The government under Ramón Grau San Martín was never recognized by the United States, and he was forced to resign in January of 1934. The United States recognized the Cuban government under Carlos Mendieta, when he took the office of President on January 20, 1934.

== Good Neighbor Policy ==
The Good Neighbor Policy was an idea that Franklin D. Roosevelt mentioned in his first inaugural address. The Good Neighbor Policy was a policy that opposed the involvement of the United States in the affairs of Latin American nations that Roosevelt implemented in efforts to improve relations with Latin America. In December of 1933, Roosevelt declared: “The definite policy of the United States from now on is one opposed to armed intervention.”

== Cuban-American Treaty of Relations of 1934 ==
The Cuban-American Treaty of Relations of 1934 was signed in Washington on May 29, 1934. Most of the articles from the Platt Amendment were done away with. It contained five articles, which were conditions that the government of Cuba agreed to by signing. Article I stated that the Cuban-American Treaty of Relations of 1903 would be abrogated. Article II, carried over from the 1903 treaty, stated that the Cuban government would deem previous military actions of the United States as lawful. Article III, also carried over from the 1903 treaty, stated that the government of Cuba would allow the United States to keep its naval stations, specifically the station in Guantanamo.
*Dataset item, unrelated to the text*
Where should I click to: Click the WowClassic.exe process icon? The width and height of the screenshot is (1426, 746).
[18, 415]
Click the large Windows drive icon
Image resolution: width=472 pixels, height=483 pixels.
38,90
Article IV stated that the Cuban government would acknowledge the right of the United States to quarantine its naval bases in the instance of the outbreak of disease. Article V stated that both governments agreed to ratify the treaty in Washington as soon as possible.

==The 1934 treaty==
In 1934, a new Treaty of Relations replaced the 1903 Treaty of Relations. Articles IV and V of the 1903 Treaty were carried forward to the new Treaty: Cuba agreed to continue to recognize as lawful all prior military actions taken by the United States and it was agreed that the base could be quarantined in times of contagion. The lease for the Naval Station, contemplated in article VII of the 1903 Treaty, was recognized as having been agreed to and its provisions continuing.

One motivation for the 1934 Treaty of Relations was to remove the irritating provisions of the 1903 Treaty, as part of Franklin Roosevelt's Good Neighbor Policy. Provisions of the 1903 Treaty were seen to be an affront to Cuban sovereignty.